-A Journey Of Acceptance
We were born and joined by blood, but we chose to be joined by love-unknown
Over the next few years my brother and I continued to grow closer. We talked more, and he visited more often. I even got to attend his High School graduation in his hometown. Although we stayed in constant contact, he still felt really far away. So, after discussing it with Mr. Ex, I invited Eric to come live with us. Now at this time, I was 25 and my boys were 5 and 3. We had a 2-bedroom section-eight apartment, Mr. Ex was the only one working, I was attending school fulltime for my A.A.S and we were receiving food stamps. Nope, none of that stopped me from opening my doors. Prior to that, Mr. Ex and I had opened our doors 8 times before that to various family members on both sides of our family. We were able to pull together for them so of course we could pull together for him.
My boys were super excited to have him there. To them, it was like having a 23-year-old kid to play with. He would pick my oldest up from kindergarten and on the way home while showing him cool tricks and flips that he could do. Eventually he had the boys thinking he was Spiderman because he could flip off a tree. Eric is also a really great dancer so, he would have the boys bobbing around the living room thinking they could dance like him.
Eric got along beautifully with Mr. Ex.

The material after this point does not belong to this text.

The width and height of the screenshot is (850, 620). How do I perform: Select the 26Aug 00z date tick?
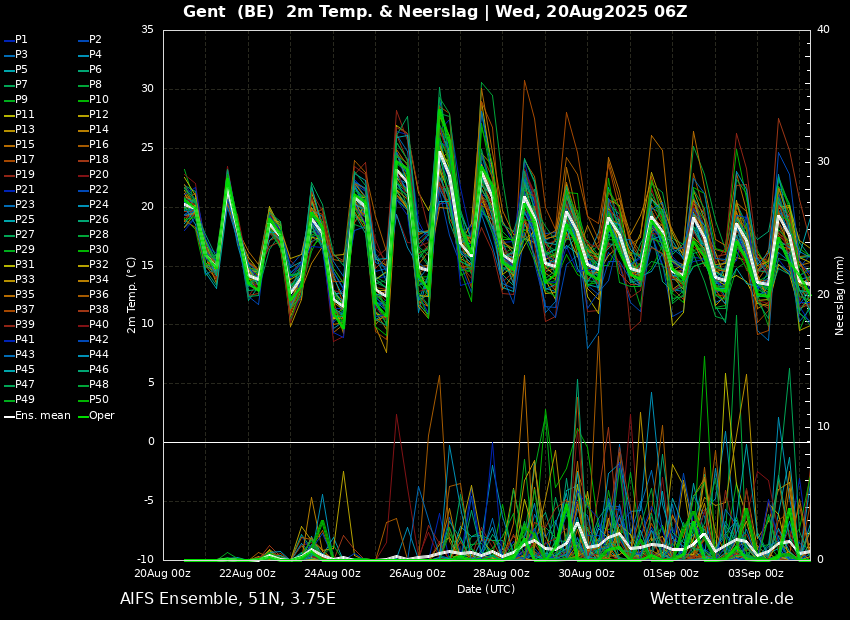[417, 573]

Since they both are pretty laid back and easy-going guys, I never worried about them fighting. Eric also got a chance to meet my closest friends (at that time) and build relationships with his cousins on our Dad’s side. Most importantly, Eric and I got closer than ever before. We spent so many days having long conversations and nights staying up late just talking you know, just doing what siblings do. We talked about everything. With all that talking you know it was bound to come up. The unspoken words about our mothers.
At 25 years of age, yes, I still considered his mother Glenn, the enemy (I hadn’t reached the point of full understanding just yet). Since Eric moved in, it was kind of hard to ignore her. She would tell Eric to tell us hello (still my enemy), send gifts for Christmas (still my enemy) and even asked to come visit Eric; To which I replied, “Sure, when I’m not home.” (STILL MY ENEMY!). It was pretty obvious that I didn’t care for Glenn and I never tried to hide it. However, out of love for my brother, I was never disrespectful or rude (at least not to his face, okay except for that one time when I was 15). So, during one of our longs talks it finally came up. I’m surprised it didn’t happen sooner but, when it did happen, I thought I could handle it.
I don’t quite remember how it came up but, once the conversation started, I just assumed that Eric would concede to the fact that his mother was wrong. Nope, that was not how he felt or what he said. Different households, different mothers, different stories. According to him, his mother was the innocent party and she had to move out of town due to harassment. The icing on the cake was when he said our father loved his mother more than my mother and Spring. Instant attack mode was triggered. So, imagine for a moment, if you will, me turning into a red version of the Incredible Hulk. Yeah, it was something like that when I exploded. I was enraged and all I could see was red.
“Lies! All Lies! Nope that’s not what happened at all!” I argued. How dare he sit in my face and slander my mother. My mother was the WIFE and she lost her LIFE behind my Dad and Glenn’s foolery. It was obvious to me that my mother and what she went through was left out of Glenn’s story so, I felt the need to enlighten him. I told her story and all that I knew about Glenn’s role in it including the harassing phone calls. I even told him about the day she committed suicide. Then I went in for the kill, I told Eric that Dad never loved his mother that is why she was the only one he never married.
Yep that was cold and mean just like I meant for it to be but, instantly I regretted what I said. He was not my enemy. I didn’t want to hurt him but, I also didn’t want to hear Glenn’s side. I didn’t want to acknowledge, accept or understand. In that moment, I felt that whatever negative impact that this situation had on his mother’s life was well deserved. After all, it was nothing compared to what my sister and I had endured. Praying for a mother to come save me that could never come. Images of what it would be like to have her in my life keeping me up at night. Waking up every day to the reality that she was no more. So what Glenn had to move out of town and raise her first child all alone! So what Eric didn’t have his Dad around, hell, join the club, all of his kids felt that way! At least she got to raise her child and he was only down 1 parent while I was down 2. It wasn’t fair!
Now instead of just me being hurt, he was too but, that was not what I wanted. I just wanted to protect and defend my mother’s honor as she was the only one that could not tell her side. So, as her daughter, I felt as though I had to. I had to fight those battles on her behalf. I had to give her a voice. In that moment we had to make a choice. To agree to disagree and remain respectful of each other or defend our parent and deny our sibling bond.
Years later Eric still comes to town and show the boys some dance moves. He was there for me through my divorce. From time to time, we even still have those long conversations. See because no one left with hurt feelings that day. We said what we said and left it right there in that moment. After all, that’s what siblings do.